Work instruction: Set down every record below exactly as written.

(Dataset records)

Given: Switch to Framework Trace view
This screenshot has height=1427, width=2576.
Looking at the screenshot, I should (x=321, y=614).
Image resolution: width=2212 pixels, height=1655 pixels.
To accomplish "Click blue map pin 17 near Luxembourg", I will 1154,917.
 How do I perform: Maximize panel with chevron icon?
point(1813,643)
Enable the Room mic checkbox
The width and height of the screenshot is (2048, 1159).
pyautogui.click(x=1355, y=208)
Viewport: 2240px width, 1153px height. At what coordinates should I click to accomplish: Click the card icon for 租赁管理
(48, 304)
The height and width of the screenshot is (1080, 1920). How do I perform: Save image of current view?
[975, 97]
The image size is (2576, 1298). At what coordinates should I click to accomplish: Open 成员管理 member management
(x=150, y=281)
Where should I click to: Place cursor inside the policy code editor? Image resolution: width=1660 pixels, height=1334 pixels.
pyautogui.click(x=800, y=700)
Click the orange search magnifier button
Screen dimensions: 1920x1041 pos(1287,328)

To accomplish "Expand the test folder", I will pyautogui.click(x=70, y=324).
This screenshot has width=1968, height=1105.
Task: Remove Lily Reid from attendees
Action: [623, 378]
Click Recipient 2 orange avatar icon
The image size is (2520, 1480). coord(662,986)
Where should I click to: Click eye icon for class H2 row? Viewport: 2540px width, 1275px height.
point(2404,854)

Exercise response:
Given: Switch to Framework Trace view
This screenshot has height=1427, width=2576.
Looking at the screenshot, I should (x=321, y=614).
Image resolution: width=2212 pixels, height=1655 pixels.
To accomplish "Click blue map pin 17 near Luxembourg", I will 1154,917.
 How do I perform: Maximize panel with chevron icon?
point(1813,643)
Enable the Room mic checkbox
The width and height of the screenshot is (2048, 1159).
pyautogui.click(x=1355, y=208)
Viewport: 2240px width, 1153px height. At what coordinates should I click to accomplish: Click the card icon for 租赁管理
(48, 304)
The height and width of the screenshot is (1080, 1920). How do I perform: Save image of current view?
[975, 97]
The image size is (2576, 1298). At what coordinates should I click to accomplish: Open 成员管理 member management
(x=150, y=281)
Where should I click to: Place cursor inside the policy code editor? Image resolution: width=1660 pixels, height=1334 pixels.
pyautogui.click(x=800, y=700)
Click the orange search magnifier button
Screen dimensions: 1920x1041 pos(1287,328)

To accomplish "Expand the test folder", I will pyautogui.click(x=70, y=324).
This screenshot has width=1968, height=1105.
Task: Remove Lily Reid from attendees
Action: [623, 378]
Click Recipient 2 orange avatar icon
The image size is (2520, 1480). coord(662,986)
Where should I click to: Click eye icon for class H2 row? Viewport: 2540px width, 1275px height.
point(2404,854)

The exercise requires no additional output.